What you should do:
Only one stretch of the listing below is wanted: every line from the first to the line containing "[MENU] (278, 14)", set down exactly.

Material provided:
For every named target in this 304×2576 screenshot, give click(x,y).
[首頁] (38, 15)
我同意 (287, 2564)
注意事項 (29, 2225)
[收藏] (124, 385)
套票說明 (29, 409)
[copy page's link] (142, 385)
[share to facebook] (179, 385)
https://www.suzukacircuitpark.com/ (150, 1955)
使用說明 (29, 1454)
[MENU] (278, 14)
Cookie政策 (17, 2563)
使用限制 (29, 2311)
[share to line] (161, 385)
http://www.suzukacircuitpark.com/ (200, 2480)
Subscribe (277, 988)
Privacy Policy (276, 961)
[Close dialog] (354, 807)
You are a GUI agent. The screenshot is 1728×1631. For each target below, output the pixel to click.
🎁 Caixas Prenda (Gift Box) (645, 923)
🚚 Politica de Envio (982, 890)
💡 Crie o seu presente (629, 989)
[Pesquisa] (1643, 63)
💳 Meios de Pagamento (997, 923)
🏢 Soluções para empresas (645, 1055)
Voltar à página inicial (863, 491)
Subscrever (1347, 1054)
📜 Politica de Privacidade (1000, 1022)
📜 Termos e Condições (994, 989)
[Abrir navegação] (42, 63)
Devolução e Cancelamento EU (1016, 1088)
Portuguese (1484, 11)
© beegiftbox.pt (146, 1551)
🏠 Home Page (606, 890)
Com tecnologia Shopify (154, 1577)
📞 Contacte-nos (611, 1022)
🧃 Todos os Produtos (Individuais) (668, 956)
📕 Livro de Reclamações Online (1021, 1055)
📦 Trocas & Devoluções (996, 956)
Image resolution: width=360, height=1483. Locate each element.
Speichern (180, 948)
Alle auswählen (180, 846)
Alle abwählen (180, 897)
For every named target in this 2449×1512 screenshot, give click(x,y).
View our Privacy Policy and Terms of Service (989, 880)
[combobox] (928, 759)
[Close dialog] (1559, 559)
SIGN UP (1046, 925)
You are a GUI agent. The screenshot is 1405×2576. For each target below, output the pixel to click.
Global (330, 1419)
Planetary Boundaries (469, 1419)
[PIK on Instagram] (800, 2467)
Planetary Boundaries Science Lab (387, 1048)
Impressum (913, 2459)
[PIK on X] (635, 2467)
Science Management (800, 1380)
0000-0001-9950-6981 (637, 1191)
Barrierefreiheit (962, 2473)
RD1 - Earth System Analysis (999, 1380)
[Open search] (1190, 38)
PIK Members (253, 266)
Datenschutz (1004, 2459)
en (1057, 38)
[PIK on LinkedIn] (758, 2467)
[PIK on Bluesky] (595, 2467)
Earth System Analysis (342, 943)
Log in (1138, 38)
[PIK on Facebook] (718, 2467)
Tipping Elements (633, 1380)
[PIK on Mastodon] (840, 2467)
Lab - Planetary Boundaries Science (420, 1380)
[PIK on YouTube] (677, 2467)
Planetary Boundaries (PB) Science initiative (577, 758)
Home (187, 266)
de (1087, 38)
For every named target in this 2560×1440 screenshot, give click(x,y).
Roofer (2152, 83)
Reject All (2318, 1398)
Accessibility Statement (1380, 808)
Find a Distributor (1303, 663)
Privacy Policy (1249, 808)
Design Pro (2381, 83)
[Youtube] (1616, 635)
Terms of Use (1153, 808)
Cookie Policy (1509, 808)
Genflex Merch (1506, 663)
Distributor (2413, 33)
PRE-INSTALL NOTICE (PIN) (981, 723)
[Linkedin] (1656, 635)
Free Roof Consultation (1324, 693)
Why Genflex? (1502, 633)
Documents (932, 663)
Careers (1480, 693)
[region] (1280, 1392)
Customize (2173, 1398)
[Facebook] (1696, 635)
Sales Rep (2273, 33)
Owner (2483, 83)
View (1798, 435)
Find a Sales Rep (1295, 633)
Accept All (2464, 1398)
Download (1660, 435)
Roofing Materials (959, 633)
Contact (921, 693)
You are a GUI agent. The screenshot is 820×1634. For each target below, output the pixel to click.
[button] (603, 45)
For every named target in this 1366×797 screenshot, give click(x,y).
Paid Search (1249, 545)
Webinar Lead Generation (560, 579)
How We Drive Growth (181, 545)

Response to the exercise:
For every named target in this 304×2576 screenshot, give click(x,y).
[首頁] (38, 15)
我同意 (287, 2564)
注意事項 (29, 2225)
[收藏] (124, 385)
套票說明 (29, 409)
[copy page's link] (142, 385)
[share to facebook] (179, 385)
https://www.suzukacircuitpark.com/ (150, 1955)
使用說明 (29, 1454)
[MENU] (278, 14)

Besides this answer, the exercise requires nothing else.